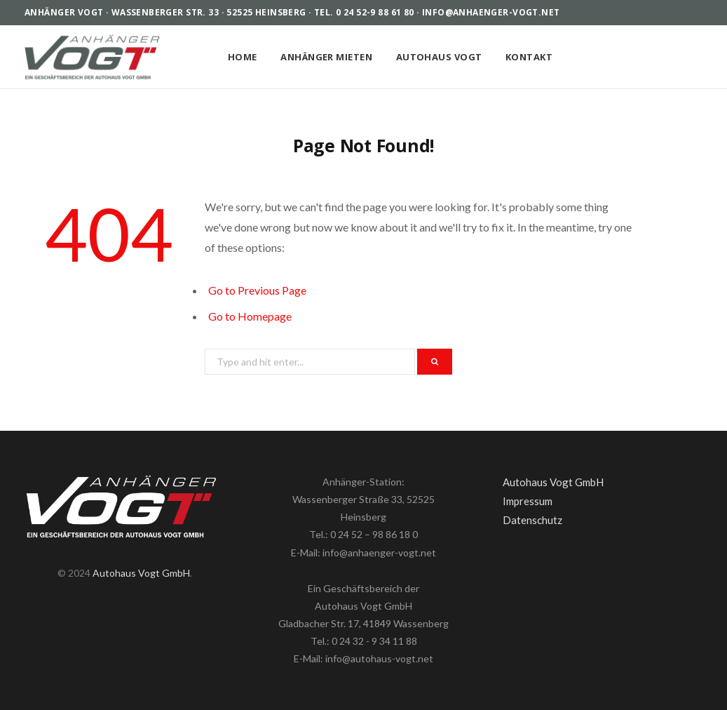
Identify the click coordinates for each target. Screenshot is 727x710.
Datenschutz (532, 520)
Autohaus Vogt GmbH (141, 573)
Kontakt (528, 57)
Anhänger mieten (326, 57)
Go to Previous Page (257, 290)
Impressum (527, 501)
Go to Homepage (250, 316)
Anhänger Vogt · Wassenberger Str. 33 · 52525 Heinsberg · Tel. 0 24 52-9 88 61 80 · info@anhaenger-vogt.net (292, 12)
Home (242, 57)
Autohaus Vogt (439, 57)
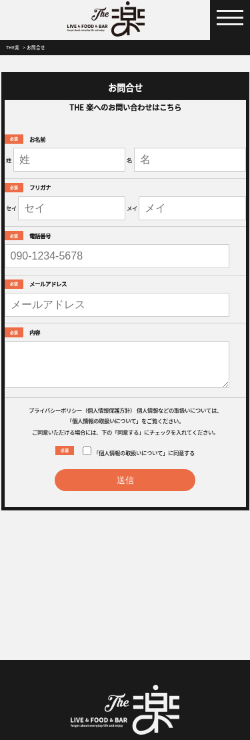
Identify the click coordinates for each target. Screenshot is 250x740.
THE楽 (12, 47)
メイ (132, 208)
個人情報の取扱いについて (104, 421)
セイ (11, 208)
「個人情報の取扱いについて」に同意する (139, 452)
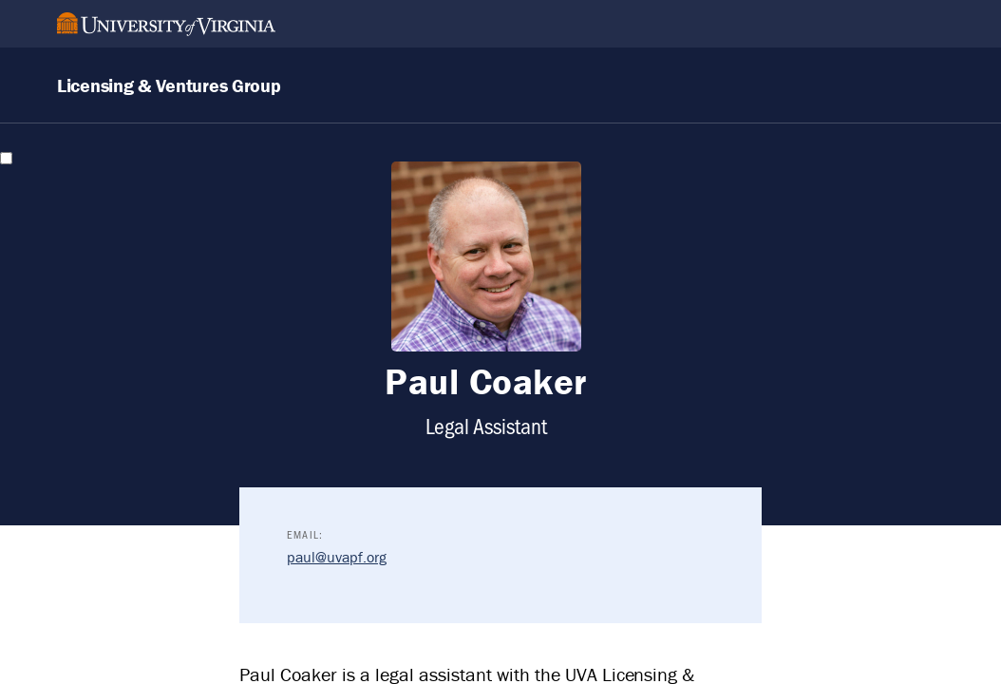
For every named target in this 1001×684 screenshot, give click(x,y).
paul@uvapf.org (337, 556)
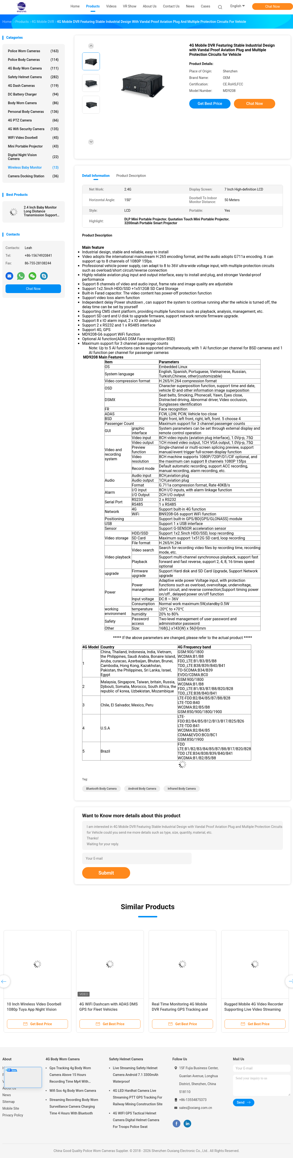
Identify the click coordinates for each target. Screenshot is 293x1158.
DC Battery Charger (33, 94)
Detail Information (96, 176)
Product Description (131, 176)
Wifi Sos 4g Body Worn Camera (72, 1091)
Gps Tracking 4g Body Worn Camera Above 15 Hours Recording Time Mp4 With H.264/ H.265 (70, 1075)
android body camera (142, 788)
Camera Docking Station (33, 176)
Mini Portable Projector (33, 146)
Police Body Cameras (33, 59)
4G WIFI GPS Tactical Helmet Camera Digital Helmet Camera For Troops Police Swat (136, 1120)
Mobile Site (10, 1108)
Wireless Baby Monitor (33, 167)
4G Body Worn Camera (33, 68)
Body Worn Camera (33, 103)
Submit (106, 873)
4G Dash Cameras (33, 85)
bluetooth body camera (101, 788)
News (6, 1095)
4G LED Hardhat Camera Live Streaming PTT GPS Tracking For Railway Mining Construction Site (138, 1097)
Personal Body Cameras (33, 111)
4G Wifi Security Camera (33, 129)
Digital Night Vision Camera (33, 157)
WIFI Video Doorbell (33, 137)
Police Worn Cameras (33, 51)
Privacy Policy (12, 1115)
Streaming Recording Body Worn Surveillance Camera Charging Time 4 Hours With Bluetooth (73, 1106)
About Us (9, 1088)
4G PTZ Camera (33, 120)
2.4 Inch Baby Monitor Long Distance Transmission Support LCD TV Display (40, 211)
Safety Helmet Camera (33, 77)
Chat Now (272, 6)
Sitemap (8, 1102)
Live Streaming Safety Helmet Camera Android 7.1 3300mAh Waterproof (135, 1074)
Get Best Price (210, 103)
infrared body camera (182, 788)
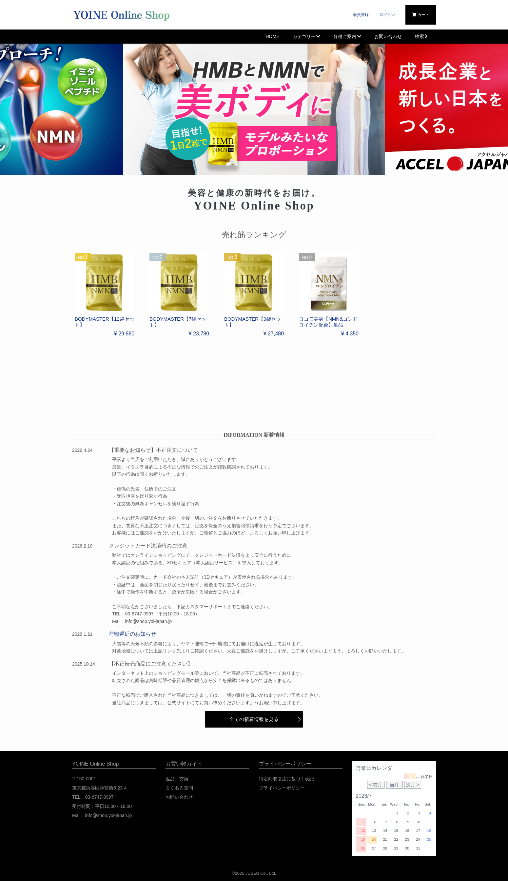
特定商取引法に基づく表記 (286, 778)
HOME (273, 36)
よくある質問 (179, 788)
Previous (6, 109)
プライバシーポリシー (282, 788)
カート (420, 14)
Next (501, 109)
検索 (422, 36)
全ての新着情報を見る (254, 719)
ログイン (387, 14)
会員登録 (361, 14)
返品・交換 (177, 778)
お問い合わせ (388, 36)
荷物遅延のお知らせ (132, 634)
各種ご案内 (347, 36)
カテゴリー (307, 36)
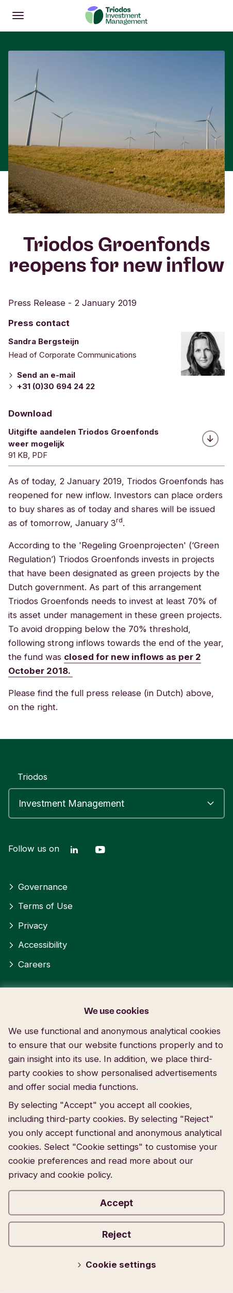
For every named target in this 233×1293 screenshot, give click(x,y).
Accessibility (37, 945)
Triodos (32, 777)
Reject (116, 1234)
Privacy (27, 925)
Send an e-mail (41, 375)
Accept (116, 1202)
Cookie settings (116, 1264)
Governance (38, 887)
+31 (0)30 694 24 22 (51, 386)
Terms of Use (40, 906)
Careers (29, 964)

____

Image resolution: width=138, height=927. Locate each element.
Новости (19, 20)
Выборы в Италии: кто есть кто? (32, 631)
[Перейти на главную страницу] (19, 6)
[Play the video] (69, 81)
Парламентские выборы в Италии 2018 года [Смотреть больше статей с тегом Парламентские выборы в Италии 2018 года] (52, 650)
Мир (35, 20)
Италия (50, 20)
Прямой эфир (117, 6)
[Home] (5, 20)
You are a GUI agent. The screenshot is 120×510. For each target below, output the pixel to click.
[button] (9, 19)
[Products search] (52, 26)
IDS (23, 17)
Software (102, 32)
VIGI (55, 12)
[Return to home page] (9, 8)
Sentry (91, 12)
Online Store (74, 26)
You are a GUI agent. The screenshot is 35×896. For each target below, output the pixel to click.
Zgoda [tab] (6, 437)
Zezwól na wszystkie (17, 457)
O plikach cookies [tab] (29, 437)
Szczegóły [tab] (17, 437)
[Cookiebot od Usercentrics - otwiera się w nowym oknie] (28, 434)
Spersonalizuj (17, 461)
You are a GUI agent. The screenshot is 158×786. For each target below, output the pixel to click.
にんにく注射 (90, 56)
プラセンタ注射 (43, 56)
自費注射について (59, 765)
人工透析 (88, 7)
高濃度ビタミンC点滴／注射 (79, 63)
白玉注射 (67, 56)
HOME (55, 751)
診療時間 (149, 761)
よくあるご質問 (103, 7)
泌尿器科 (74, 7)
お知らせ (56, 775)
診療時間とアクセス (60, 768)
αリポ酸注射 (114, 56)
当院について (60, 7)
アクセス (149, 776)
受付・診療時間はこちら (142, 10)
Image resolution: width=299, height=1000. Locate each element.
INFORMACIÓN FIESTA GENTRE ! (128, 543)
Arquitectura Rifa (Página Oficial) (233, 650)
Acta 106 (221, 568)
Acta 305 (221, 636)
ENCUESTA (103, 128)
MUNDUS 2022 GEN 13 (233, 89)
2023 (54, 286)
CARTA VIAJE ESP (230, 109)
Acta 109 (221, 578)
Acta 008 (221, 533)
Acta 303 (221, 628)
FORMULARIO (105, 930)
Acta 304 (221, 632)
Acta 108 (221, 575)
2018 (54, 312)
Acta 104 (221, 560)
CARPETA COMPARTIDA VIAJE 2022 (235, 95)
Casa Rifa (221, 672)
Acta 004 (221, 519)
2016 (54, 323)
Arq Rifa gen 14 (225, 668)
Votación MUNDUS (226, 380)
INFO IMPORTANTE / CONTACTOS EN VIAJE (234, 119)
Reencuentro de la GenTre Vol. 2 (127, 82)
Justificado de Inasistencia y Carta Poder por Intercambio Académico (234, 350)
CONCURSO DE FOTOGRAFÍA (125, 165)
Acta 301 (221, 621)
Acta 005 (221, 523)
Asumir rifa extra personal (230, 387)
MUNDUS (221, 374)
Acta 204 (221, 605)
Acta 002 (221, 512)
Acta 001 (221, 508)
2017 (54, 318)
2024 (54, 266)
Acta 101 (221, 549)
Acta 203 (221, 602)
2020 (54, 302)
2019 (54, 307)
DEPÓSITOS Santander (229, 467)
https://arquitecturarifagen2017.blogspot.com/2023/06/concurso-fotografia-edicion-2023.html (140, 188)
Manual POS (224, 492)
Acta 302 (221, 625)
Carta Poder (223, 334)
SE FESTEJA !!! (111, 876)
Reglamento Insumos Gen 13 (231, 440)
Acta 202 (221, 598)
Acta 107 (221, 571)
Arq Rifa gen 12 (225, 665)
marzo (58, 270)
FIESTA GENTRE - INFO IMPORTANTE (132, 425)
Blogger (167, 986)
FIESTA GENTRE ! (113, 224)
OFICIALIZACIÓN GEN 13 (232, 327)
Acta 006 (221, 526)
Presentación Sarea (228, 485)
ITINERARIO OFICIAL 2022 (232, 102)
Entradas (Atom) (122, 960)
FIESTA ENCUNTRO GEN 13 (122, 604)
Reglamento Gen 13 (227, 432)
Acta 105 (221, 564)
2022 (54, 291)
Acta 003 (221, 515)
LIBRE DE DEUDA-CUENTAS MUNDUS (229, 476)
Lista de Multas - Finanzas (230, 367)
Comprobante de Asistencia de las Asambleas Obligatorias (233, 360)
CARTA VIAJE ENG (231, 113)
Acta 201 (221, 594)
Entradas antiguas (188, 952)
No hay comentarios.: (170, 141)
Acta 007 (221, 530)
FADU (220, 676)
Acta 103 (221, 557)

____

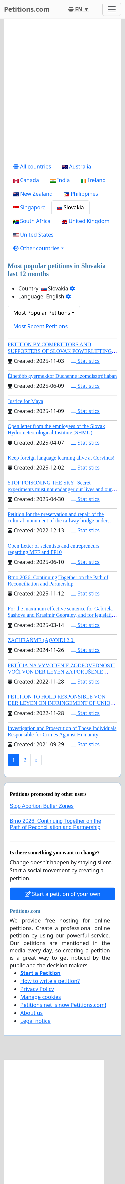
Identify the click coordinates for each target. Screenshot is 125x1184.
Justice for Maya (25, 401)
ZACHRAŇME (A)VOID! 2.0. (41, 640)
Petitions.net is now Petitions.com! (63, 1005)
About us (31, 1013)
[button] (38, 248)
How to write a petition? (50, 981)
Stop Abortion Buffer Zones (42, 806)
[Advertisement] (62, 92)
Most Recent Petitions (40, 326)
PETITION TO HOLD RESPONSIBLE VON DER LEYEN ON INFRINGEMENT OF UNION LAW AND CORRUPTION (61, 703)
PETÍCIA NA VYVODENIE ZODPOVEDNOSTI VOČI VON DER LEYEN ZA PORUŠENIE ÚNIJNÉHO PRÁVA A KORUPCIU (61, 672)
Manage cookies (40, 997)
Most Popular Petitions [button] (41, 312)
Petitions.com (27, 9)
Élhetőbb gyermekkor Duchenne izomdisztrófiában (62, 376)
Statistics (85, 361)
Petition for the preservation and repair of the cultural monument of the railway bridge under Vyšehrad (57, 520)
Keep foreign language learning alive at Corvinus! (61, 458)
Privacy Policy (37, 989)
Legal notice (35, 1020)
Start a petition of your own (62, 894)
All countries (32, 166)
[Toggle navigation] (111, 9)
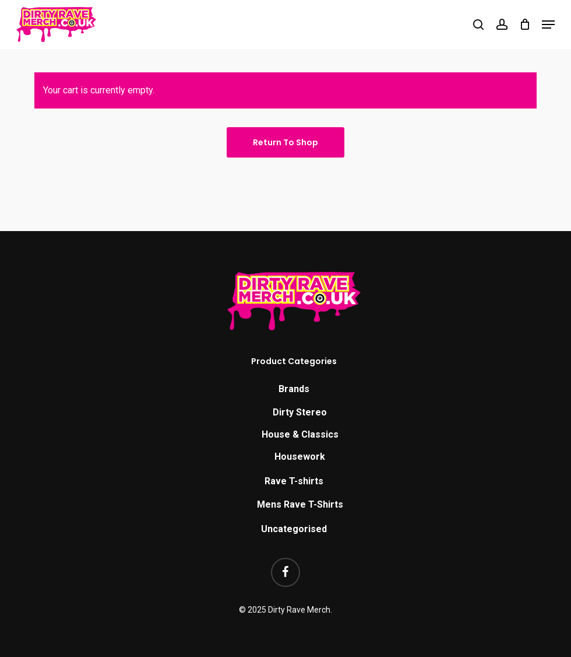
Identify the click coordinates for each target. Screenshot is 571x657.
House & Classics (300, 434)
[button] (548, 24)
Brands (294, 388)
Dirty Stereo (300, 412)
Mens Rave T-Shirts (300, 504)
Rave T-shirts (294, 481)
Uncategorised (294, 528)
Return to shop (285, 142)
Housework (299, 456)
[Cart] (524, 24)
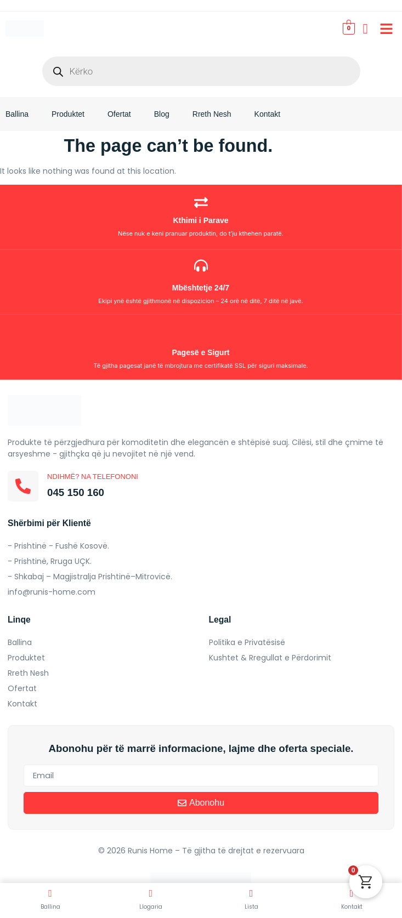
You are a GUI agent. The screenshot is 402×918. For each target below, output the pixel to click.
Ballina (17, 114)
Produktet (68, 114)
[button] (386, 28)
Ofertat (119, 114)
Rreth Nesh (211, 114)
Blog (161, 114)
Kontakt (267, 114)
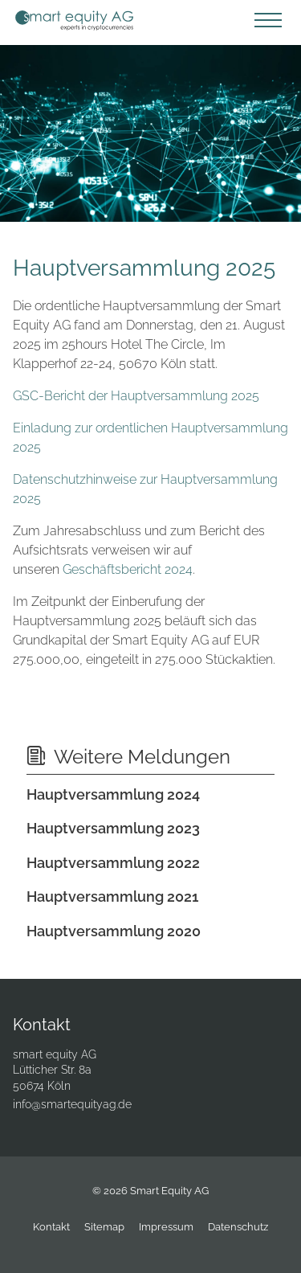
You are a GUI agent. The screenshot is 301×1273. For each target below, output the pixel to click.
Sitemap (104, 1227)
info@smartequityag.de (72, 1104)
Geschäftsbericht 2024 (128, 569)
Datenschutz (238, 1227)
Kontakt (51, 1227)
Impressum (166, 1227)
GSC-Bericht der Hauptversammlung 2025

____

Reproduce the lines from the one containing "Accept (116, 1202)" through the one containing "Careers (29, 964)", both included, character for character.

Accept (116, 1202)
Cookie settings (116, 1264)
Governance (38, 887)
+31 (0)30 694 24 22 (51, 386)
Terms of Use (40, 906)
Careers (29, 964)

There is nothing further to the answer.